千葉県に甚大被害 台風15号3年 災害時の停電に備え広がる

記録的な暴風などで千葉県を中心に甚大な被害が出た台風15号の上陸から9日で3年です。
長期間の停電の影響で亡くなった人もいたことから、県内では、災害時の停電に備えようという動きが広がりつつあります。

台風15号では千葉市で最大瞬間風速が57.5メートルに達するなど関東南部や伊豆諸島で記録的な暴風となり、特に千葉県では8万2000棟を超える住宅に被害が出たほか、最大で64万戸あまりが停電しました。
県内では12人が災害関連死と認定されましたが、このうち8人は熱中症など停電の影響で亡くなったとされています。
台風から3年が経過し、補助の申請があった住宅の修理はすべて終わったほか、38億円に上った義援金の配分なども終わり、行政の支援には一定のメドがたちました。
また、住まいを失った被災者のために賃貸住宅を借り上げるいわゆる「みなし仮設」には、その後の台風19号なども含め、今月1日時点で25世帯が入居していますが、支援の期限を迎えることから、賃貸住宅として住み続けたり再建した自宅に移ったりする見通しです。

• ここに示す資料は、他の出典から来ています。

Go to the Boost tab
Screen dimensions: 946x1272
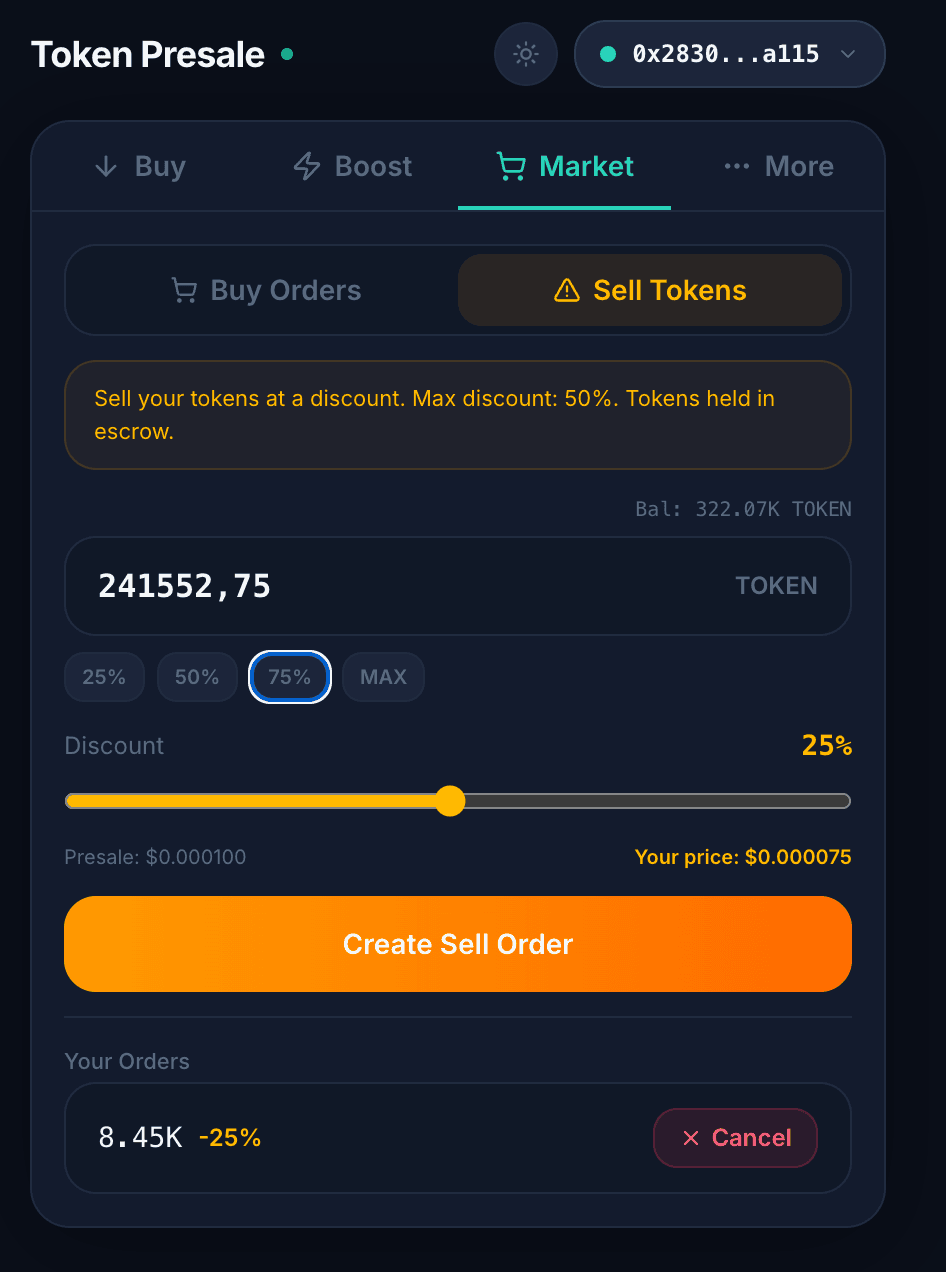[x=353, y=166]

将来、台風の強さが増していくと考えられる中、千葉県内では災害時の停電に備えた取り組みが広がりつつあります。
県は、人工呼吸器の使用やたんの吸引など在宅で医療的ケアを受ける子どもたちが安全に過ごすことができる避難先をあらかじめ調整する取り組みを進めています。
また、千葉市では避難所となる小中学校や公民館のうち7割にあたる施設で太陽光パネルと蓄電池を導入する事業が進み、今年度中には設置が終わる見込みです。
限られた電力を効率的に運用できるようマニュアルの整備も進めることにしています。